A “processor” refers to any circuit or virtual circuit (a physical circuit emulated by logic executing on an actual processor) that manipulates data values according to control signals (e.g., “commands”, “op codes”, “machine code”, and so forth) and which produces associated output signals that are applied to operate a machine. A processor may, for example, be a Central Processing Unit (CPU), a Reduced Instruction Set Computing (RISC) processor, a Complex Instruction Set Computing (CISC) processor, a Graphics Processing Unit (GPU), a Digital Signal Processor (DSP), an Application Specific Integrated Circuit (ASIC), a Radio-Frequency Integrated Circuit (RFIC) or any combination thereof. A processor may further be a multi-core processor having two or more independent processors (sometimes referred to as “cores”) that may execute instructions contemporaneously.

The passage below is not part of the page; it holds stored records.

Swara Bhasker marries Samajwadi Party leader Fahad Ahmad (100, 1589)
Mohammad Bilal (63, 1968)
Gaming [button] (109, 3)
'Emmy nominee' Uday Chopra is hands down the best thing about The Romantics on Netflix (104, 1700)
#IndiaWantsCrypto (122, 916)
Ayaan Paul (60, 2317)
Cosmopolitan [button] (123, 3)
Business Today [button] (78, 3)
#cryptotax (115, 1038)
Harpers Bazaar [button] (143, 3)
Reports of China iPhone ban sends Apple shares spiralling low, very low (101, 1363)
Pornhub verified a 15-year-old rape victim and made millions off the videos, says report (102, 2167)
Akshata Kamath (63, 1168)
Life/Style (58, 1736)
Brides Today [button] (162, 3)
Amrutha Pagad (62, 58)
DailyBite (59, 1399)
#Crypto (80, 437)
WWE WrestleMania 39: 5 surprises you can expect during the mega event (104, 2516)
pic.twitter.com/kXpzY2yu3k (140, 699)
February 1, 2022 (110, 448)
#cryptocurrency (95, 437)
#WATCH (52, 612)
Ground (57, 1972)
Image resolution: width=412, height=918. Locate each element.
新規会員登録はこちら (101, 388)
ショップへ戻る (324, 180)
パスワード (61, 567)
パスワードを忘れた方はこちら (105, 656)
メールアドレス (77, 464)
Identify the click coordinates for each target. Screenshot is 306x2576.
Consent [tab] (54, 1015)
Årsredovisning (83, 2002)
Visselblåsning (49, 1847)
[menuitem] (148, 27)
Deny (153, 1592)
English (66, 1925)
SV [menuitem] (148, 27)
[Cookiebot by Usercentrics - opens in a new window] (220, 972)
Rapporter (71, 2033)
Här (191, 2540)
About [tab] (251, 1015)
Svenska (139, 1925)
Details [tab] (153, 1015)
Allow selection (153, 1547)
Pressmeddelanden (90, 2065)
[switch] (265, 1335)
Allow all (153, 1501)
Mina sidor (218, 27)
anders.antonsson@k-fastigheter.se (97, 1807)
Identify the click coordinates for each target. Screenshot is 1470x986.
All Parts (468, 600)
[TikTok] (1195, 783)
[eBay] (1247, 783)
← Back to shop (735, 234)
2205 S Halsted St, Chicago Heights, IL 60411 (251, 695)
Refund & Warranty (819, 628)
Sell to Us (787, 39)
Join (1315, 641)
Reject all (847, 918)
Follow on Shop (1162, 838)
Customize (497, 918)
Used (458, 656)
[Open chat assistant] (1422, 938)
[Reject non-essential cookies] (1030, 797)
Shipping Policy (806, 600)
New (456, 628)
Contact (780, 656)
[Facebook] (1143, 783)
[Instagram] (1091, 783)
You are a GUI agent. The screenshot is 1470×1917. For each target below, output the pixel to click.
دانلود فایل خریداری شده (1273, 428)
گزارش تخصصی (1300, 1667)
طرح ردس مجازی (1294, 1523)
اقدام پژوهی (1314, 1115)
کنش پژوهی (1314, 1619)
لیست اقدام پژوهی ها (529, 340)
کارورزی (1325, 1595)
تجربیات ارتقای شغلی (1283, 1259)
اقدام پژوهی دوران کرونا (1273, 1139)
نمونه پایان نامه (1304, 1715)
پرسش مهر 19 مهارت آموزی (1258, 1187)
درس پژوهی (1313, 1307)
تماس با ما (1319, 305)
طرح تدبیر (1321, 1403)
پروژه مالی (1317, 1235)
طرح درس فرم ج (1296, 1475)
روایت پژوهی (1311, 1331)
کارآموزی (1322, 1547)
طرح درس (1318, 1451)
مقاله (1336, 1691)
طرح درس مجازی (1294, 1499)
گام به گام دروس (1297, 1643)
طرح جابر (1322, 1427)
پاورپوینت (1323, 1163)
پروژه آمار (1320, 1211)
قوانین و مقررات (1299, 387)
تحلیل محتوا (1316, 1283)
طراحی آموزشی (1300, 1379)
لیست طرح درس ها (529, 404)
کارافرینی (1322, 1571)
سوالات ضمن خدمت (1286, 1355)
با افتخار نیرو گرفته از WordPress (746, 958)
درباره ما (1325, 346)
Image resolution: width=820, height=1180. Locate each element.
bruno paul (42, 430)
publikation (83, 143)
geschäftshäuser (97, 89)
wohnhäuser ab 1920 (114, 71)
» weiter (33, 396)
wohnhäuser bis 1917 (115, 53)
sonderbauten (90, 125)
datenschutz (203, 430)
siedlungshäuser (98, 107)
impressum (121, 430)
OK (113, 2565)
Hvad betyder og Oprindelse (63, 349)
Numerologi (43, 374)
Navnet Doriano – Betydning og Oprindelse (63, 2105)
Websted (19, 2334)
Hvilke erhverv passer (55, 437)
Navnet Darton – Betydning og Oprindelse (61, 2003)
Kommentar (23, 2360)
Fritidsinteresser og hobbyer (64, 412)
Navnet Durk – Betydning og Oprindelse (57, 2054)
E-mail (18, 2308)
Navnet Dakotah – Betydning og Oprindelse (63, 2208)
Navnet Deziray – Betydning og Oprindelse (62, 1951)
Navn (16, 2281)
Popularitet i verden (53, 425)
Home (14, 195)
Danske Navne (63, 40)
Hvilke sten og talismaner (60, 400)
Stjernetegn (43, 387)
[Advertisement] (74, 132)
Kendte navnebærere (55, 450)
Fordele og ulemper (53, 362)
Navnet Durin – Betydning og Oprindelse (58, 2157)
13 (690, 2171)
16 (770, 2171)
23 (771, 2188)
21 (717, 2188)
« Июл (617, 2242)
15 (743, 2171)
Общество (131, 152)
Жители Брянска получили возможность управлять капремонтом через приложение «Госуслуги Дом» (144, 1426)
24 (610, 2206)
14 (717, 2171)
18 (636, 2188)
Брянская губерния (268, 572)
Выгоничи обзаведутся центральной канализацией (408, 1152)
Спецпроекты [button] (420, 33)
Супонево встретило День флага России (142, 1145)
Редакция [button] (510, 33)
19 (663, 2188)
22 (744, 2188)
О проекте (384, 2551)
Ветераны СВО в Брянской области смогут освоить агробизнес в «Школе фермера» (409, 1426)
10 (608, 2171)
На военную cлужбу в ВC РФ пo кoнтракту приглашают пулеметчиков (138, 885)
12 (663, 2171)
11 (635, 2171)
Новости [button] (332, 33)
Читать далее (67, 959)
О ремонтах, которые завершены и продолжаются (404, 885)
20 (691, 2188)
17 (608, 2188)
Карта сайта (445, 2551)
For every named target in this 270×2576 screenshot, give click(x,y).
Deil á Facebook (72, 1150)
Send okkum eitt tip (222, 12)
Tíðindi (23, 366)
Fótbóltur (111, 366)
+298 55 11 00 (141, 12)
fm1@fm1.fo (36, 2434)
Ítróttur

A “signal medium” refers to any intangible medium that is capable of storing, encoding, or carrying the instructions for execution by a machine and includes digital or analog communications signals or other intangible media to facilitate communication of software or data. The term “signal medium” may be taken to include any form of a modulated data signal, carrier wave, and so forth. The term “modulated data signal” means a signal that has one or more of its characteristics set or changed in such a matter as to encode information in the signal. The terms “transmission medium” and “signal medium” mean the same thing and may be used interchangeably in this disclosure.
Changes and modifications may be made to the disclosed examples without departing from the scope of the present disclosure. These and other changes or modifications are intended to be included within the scope of the present disclosure, as expressed in the following claims.